> **Given text**:
In [1]:
!pip install transformers



In [15]:
import random
import pandas as pd

# Function to randomly delete words from a sentence
def random_deletion(sentence, p=0.1):
    words = sentence.split()
    if len(words) == 1:
        return sentence

    # Keep words with probability 1 - p
    words = [word for word in words if random.uniform(0, 1) > p]
    return ' '.join(words) if words else sentence

# Function to randomly swap words in a sentence
def random_swap(sentence, n=2):
    words = sentence.split()
    if len(words) < 2:
        return sentence

    for _ in range(n):
        idx1, idx2 = random.sample(range(len(words)), 2)
        words[idx1], words[idx2] = words[idx2], words[idx1]
    return ' '.join(words)

# Function to randomly add a word to the sentence
def random_insertion(sentence, n=1):
    words = sentence.split()
    if not words:
        return sentence
    for _ in range(n):
        word_to_add = random.choice(words)
        idx = random.randint(0, len(words))
        words.insert(idx, word_to_add)
    return ' '.join(words)

> **Data entries**:
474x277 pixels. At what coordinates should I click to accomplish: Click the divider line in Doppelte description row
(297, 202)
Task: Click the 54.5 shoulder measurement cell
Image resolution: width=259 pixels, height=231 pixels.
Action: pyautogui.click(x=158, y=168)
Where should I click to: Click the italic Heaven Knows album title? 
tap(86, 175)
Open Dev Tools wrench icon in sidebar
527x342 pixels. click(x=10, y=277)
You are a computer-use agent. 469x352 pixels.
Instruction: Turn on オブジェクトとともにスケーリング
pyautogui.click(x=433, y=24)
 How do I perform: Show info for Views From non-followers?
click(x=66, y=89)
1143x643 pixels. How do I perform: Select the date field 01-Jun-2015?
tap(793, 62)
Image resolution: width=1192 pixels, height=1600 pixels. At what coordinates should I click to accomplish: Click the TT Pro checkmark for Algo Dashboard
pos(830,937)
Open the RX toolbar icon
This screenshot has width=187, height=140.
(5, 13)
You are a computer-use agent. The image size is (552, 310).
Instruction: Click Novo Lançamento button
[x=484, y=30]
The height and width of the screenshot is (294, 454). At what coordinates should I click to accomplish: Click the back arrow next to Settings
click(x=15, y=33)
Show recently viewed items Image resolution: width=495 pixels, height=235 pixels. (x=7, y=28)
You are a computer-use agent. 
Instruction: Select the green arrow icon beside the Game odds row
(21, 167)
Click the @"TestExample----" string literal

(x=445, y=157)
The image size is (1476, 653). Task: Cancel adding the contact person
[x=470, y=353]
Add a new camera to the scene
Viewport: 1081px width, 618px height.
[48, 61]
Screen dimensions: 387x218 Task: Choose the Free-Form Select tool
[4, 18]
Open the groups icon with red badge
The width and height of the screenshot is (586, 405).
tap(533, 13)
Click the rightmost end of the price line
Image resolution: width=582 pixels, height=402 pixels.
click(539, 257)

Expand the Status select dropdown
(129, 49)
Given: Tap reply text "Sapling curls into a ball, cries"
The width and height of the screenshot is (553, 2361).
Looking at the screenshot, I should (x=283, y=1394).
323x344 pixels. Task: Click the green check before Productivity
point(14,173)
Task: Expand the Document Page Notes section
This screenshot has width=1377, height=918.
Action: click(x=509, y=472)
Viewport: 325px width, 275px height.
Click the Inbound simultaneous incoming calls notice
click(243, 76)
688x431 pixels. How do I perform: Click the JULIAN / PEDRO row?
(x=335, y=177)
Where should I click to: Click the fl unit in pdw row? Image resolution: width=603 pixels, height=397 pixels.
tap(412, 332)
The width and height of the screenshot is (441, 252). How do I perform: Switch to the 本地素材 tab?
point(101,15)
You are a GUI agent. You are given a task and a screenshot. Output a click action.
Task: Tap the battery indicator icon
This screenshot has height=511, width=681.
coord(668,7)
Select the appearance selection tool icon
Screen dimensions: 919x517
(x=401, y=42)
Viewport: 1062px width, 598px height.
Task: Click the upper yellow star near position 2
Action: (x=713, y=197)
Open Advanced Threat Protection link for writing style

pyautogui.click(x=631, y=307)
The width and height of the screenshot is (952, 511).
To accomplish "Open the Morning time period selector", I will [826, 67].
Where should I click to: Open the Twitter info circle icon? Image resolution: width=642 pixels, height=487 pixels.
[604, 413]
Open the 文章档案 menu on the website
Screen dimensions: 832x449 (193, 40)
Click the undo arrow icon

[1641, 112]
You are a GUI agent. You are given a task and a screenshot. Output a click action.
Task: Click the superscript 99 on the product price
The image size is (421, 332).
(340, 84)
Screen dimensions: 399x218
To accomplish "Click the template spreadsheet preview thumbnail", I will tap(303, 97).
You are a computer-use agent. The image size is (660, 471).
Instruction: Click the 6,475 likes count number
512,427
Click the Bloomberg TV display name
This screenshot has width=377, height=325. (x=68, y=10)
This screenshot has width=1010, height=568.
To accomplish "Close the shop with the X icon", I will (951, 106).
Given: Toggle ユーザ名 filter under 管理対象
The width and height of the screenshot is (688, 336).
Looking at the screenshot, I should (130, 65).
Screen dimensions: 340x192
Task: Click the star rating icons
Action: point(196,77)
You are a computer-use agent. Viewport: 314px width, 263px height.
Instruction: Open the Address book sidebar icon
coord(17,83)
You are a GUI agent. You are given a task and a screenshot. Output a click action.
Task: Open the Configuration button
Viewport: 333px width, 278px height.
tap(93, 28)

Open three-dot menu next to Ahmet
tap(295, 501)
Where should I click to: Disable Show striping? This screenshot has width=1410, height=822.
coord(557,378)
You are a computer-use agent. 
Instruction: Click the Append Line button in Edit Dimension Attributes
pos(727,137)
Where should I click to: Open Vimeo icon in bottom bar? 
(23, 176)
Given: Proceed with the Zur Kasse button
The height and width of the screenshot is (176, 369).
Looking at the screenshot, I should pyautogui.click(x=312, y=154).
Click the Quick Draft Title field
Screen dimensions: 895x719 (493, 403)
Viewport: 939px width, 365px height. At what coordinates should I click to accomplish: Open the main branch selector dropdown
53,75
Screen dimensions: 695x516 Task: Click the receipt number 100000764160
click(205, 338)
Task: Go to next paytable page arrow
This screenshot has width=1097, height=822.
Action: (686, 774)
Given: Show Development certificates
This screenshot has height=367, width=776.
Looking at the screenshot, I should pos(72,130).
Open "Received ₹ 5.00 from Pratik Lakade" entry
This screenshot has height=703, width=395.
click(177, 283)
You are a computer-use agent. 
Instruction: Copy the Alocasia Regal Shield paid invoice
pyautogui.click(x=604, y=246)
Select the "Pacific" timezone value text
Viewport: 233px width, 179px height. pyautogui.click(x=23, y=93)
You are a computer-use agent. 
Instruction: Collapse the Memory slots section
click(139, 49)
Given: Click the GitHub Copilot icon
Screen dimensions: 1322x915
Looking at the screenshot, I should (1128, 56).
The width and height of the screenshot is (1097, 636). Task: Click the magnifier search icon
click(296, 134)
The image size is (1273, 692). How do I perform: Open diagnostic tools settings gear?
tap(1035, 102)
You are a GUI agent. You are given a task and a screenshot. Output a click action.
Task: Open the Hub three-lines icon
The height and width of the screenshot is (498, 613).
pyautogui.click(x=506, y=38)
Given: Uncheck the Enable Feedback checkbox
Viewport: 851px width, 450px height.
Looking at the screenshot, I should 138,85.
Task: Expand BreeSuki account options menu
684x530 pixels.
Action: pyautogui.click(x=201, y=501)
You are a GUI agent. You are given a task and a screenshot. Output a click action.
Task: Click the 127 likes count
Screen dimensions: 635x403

> **To do**:
a - Reproduce the code from "words[idx1], words[idx2] = words[idx2], words[idx1]" up to and including "idx = random.randint(0, len(words))", replacing "word_to_add" with "new_word".
b - Answer these questions about the code:
(i) Which package does the first cell install with pip?
(ii) What is the default value of p in random_deletion?
(iii) What is the default value of n in random_swap?

> **Answers to the exercises**:
a -
words[idx1], words[idx2] = words[idx2], words[idx1]
    return ' '.join(words)

# Function to randomly add a word to the sentence
def random_insertion(sentence, n=1):
    words = sentence.split()
    if not words:
        return sentence
    for _ in range(n):
        new_word = random.choice(words)
        idx = random.randint(0, len(words))

b -
(i) transformers
(ii) 0.1
(iii) 2